Problem: Copy the records exactly, every one of them.

Records from a data collection:
■ ■ ■ ■ ■
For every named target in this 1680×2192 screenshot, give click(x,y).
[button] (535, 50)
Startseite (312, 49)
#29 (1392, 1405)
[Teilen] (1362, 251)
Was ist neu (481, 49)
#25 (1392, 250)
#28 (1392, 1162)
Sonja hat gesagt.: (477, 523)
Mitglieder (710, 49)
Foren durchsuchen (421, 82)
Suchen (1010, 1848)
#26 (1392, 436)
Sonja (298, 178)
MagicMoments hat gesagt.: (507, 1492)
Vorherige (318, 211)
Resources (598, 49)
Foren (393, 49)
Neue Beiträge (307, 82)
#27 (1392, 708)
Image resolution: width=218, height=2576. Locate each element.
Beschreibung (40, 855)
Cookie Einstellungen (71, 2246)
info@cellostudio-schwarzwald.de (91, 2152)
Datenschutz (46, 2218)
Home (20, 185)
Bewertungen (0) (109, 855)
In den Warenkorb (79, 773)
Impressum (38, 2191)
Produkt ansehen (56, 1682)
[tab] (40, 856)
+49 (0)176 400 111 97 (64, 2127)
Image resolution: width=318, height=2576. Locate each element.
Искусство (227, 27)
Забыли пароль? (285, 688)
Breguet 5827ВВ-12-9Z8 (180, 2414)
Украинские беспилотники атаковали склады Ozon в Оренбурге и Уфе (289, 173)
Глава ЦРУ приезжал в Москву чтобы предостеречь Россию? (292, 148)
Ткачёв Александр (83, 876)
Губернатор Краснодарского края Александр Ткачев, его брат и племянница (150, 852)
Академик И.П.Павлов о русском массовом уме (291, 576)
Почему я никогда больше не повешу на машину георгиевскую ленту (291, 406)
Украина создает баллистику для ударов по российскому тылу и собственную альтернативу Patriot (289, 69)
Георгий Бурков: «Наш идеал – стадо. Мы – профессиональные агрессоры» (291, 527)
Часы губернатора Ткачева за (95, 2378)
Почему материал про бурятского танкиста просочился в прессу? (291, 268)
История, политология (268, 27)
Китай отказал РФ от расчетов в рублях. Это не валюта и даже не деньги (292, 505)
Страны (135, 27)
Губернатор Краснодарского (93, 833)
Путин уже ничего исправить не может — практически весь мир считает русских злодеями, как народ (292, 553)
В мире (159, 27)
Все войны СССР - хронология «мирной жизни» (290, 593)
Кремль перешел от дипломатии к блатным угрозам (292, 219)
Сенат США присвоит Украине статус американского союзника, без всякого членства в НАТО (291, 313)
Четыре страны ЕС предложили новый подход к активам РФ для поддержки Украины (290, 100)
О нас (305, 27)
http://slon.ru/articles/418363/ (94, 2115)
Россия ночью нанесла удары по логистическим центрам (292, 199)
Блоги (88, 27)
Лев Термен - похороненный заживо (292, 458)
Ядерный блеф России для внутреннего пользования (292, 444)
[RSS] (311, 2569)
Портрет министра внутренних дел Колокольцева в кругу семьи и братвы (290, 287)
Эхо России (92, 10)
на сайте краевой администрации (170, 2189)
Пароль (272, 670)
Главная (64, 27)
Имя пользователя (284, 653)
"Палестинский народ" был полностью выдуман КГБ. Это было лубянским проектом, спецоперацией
■ ■ ■ ■ ■
Response area:
For every named target in this 1680×2192 screenshot, give click(x,y).
[button] (535, 50)
Startseite (312, 49)
#29 (1392, 1405)
[Teilen] (1362, 251)
Was ist neu (481, 49)
#25 (1392, 250)
#28 (1392, 1162)
Sonja hat gesagt.: (477, 523)
Mitglieder (710, 49)
Foren durchsuchen (421, 82)
Suchen (1010, 1848)
#26 (1392, 436)
Sonja (298, 178)
MagicMoments hat gesagt.: (507, 1492)
Vorherige (318, 211)
Resources (598, 49)
Foren (393, 49)
Neue Beiträge (307, 82)
#27 (1392, 708)
Image resolution: width=218, height=2576. Locate each element.
Beschreibung (40, 855)
Cookie Einstellungen (71, 2246)
info@cellostudio-schwarzwald.de (91, 2152)
Datenschutz (46, 2218)
Home (20, 185)
Bewertungen (0) (109, 855)
In den Warenkorb (79, 773)
Impressum (38, 2191)
Produkt ansehen (56, 1682)
[tab] (40, 856)
+49 (0)176 400 111 97 (64, 2127)
Image resolution: width=318, height=2576. Locate each element.
Искусство (227, 27)
Забыли пароль? (285, 688)
Breguet 5827ВВ-12-9Z8 (180, 2414)
Украинские беспилотники атаковали склады Ozon в Оренбурге и Уфе (289, 173)
Глава ЦРУ приезжал в Москву чтобы предостеречь Россию? (292, 148)
Ткачёв Александр (83, 876)
Губернатор Краснодарского края Александр Ткачев, его брат и племянница (150, 852)
Академик И.П.Павлов о русском массовом уме (291, 576)
Почему я никогда больше не повешу на машину георгиевскую ленту (291, 406)
Украина создает баллистику для ударов по российскому тылу и собственную альтернативу Patriot (289, 69)
Георгий Бурков: «Наш идеал – стадо. Мы – профессиональные агрессоры» (291, 527)
Часы губернатора Ткачева за (95, 2378)
Почему материал про бурятского танкиста просочился в прессу? (291, 268)
История, политология (268, 27)
Китай отказал РФ от расчетов в рублях. Это не валюта и даже не деньги (292, 505)
Страны (135, 27)
Губернатор Краснодарского (93, 833)
Путин уже ничего исправить не может — практически весь мир считает русских злодеями, как народ (292, 553)
В мире (159, 27)
Все войны СССР - хронология «мирной жизни» (290, 593)
Кремль перешел от дипломатии к блатным угрозам (292, 219)
Сенат США присвоит Украине статус американского союзника, без всякого членства в НАТО (291, 313)
Четыре страны ЕС предложили новый подход к активам РФ для поддержки Украины (290, 100)
О нас (305, 27)
http://slon.ru/articles/418363/ (94, 2115)
Россия ночью нанесла удары по логистическим центрам (292, 199)
Блоги (88, 27)
Лев Термен - похороненный заживо (292, 458)
Ядерный блеф России для внутреннего пользования (292, 444)
[RSS] (311, 2569)
Портрет министра внутренних дел Колокольцева в кругу семьи и братвы (290, 287)
Эхо России (92, 10)
на сайте краевой администрации (170, 2189)
Пароль (272, 670)
Главная (64, 27)
Имя пользователя (284, 653)
"Палестинский народ" был полностью выдуман КГБ. Это было лубянским проектом, спецоперацией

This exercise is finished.